Tudo começou com o relançamento do mangá “O Futuro que Eu Vi”, da artista japonesa Ryo Tatsuki.
Conhecida por relatar sonhos premonitórios em sua obra, Tatsuki afirmou que no dia 5 de julho de 2025 ocorreria um grande terremoto seguido por um tsunami devastador, afetando regiões entre o Japão e as Filipinas.
Essa afirmação, embora nunca tenha sido validada cientificamente, provocou uma reação intensa nas redes sociais, especialmente em países do Leste Asiático.
Uma “profecia” que revive traumas reais
A inquietação não surgiu do nada. A artista ganhou notoriedade após ter “previsto”, anos antes, o terremoto de Tohoku, em março de 2011, desastre que matou mais de 15 mil pessoas e causou o acidente nuclear de Fukushima.
A suposta coincidência alimentou uma aura mística em torno de Tatsuki, amplificada por outras previsões atribuídas a ela, como a morte da princesa Diana, a de Freddie Mercury e até a pandemia de Covid-19.
Cancelamentos em massa no turismo
Apesar de autoridades científicas desmentirem qualquer possibilidade de previsão de terremotos com precisão, o medo se espalhou rapidamente. Agências de turismo como a WWPKG, em Hong Kong, registraram uma queda de até 50% nas reservas para o Japão, especialmente durante o feriado da Páscoa.
Os principais cancelamentos vieram da China continental, de Hong Kong, da Tailândia e do Vietnã, mas o nervosismo também foi percebido em outras regiões. Muitos turistas simplesmente decidiram adiar ou cancelar suas viagens, mesmo que já estivessem planejadas há meses.
O alcance da “previsão” foi intensificado por vídeos virais, blogs sensacionalistas e influencers que discutiram abertamente a obra e seus supostos acertos. Para agravar ainda mais o cenário, um vidente anônimo viralizou após “confirmar” a previsão da mangaká e recomendar evitar o Japão neste período.
Essa combinação de elementos, superstição, trauma coletivo e desinformação, criou o ambiente perfeito para uma onda de pânico digital, difícil de ser controlada.
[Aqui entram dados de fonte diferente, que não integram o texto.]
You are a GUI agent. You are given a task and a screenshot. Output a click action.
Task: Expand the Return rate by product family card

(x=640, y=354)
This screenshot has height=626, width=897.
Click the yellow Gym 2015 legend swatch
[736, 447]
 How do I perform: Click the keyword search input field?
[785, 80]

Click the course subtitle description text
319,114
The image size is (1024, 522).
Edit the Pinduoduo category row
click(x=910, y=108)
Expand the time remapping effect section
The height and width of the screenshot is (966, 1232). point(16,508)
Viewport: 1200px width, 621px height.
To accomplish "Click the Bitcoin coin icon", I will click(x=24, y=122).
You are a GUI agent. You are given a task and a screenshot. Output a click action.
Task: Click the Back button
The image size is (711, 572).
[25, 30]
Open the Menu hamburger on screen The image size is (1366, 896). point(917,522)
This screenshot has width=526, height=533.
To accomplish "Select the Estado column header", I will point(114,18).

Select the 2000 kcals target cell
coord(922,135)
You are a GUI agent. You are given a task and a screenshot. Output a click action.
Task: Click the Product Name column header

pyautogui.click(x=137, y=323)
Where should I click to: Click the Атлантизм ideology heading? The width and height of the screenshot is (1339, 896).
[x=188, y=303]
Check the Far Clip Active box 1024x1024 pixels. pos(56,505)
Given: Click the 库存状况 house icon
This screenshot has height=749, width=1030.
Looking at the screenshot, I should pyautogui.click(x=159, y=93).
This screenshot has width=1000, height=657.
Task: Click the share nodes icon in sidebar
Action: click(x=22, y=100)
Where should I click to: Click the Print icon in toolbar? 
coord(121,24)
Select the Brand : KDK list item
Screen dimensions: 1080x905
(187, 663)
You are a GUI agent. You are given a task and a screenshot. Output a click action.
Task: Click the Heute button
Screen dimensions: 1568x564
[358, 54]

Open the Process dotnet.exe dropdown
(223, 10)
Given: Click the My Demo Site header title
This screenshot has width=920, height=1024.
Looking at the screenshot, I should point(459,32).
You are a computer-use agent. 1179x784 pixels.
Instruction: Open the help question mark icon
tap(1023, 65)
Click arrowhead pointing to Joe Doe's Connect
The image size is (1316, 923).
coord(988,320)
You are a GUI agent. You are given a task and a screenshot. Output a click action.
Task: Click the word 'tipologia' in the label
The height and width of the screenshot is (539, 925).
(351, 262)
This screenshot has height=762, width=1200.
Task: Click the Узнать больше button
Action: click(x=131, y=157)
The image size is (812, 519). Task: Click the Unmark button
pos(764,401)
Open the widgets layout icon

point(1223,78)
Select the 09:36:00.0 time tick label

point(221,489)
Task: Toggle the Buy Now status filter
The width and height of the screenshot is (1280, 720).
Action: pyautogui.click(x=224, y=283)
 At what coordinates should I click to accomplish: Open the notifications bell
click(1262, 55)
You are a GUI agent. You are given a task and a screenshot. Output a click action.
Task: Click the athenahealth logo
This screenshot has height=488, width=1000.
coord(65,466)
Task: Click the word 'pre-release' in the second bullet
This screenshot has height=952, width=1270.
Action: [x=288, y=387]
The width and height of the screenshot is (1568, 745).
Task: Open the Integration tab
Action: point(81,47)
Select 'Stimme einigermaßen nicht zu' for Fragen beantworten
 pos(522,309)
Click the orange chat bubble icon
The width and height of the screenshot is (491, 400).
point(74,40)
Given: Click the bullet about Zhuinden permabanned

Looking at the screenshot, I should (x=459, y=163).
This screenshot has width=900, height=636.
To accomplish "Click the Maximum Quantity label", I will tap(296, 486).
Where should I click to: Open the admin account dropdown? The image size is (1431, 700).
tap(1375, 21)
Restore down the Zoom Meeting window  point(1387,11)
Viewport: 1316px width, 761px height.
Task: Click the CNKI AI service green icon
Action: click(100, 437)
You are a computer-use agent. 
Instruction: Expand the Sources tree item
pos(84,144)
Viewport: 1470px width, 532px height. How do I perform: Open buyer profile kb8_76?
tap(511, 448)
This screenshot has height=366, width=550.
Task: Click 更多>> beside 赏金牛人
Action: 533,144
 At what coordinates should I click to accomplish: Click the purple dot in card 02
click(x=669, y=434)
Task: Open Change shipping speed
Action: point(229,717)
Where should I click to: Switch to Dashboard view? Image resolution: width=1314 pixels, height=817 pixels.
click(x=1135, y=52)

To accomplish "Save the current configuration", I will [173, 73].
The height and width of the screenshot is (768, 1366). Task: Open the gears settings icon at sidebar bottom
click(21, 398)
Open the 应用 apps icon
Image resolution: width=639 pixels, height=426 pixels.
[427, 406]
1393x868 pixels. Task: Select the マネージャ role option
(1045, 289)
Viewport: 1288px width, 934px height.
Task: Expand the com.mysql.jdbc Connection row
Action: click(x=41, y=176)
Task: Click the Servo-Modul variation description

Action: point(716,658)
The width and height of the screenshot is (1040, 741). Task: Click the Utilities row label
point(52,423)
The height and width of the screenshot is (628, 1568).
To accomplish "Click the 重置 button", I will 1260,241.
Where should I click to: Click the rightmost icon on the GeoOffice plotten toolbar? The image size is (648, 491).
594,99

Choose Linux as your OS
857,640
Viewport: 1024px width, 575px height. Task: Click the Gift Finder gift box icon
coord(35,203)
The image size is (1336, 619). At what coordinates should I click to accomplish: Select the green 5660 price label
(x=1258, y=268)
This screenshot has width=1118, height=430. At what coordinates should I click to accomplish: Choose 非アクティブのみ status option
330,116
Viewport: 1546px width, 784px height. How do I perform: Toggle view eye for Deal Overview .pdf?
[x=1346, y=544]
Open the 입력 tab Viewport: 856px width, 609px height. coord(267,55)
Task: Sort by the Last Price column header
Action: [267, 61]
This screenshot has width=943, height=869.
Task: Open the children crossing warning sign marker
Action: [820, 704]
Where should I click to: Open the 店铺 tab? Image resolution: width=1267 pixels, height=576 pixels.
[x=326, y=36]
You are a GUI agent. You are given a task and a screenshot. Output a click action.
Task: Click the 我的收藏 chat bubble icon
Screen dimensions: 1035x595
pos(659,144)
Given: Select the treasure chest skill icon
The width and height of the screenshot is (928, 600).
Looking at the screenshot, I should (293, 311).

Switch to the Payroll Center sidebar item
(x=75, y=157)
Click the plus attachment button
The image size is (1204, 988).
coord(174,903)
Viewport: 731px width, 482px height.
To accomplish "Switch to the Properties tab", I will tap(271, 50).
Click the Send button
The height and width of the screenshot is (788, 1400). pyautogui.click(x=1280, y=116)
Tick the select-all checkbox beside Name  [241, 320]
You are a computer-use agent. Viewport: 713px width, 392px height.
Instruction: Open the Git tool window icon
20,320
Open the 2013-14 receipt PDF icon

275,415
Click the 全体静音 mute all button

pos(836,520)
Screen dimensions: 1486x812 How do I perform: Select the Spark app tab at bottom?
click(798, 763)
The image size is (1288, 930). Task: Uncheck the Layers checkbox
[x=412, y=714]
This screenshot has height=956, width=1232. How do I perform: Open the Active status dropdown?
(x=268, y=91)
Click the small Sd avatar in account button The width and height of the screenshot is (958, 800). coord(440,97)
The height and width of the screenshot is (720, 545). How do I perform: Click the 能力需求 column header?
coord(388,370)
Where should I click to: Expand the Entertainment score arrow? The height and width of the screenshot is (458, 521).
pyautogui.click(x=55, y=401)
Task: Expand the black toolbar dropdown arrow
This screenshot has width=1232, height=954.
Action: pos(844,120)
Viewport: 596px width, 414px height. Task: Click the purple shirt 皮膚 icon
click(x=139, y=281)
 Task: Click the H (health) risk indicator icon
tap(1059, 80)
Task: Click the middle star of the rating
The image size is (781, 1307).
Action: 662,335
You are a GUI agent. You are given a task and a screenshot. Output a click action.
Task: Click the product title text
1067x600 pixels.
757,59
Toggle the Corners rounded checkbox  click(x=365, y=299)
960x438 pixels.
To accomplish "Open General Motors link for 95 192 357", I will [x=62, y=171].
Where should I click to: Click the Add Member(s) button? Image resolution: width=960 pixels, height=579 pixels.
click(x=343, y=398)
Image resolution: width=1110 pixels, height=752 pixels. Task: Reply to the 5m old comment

Comunicação mal interpretada do governo
A confusão ganhou novo fôlego quando internautas passaram a compartilhar um relatório do governo japonês que indica 80% de chance de um grande terremoto na região da Fossa de Nankai nos próximos 30 anos.
Embora o documento seja real e trate de previsões estatísticas de longo prazo, ele foi interpretado erroneamente como um alerta de curto prazo, o que apenas alimentou a paranoia coletiva.
Entre a cultura do medo e o preparo consciente
O Japão, um dos países mais propensos a terremotos do mundo, mantém sistemas avançados de monitoramento sísmico e uma cultura consolidada de prevenção de desastres.
A presença de sirenes, treinamentos regulares e planos de evacuação mostra que a sociedade japonesa leva a sério o risco sísmico, mas com base em dados, não em previsões místicas.
O episódio mostra como, mesmo em sociedades tecnológicas, o imaginário coletivo ainda é profundamente influenciado por elementos culturais e narrativas simbólicas.
A arte pode alertar, provocar e inspirar, mas a responsabilidade de agir com prudência e lógica continua sendo coletiva. E, sobretudo, científica.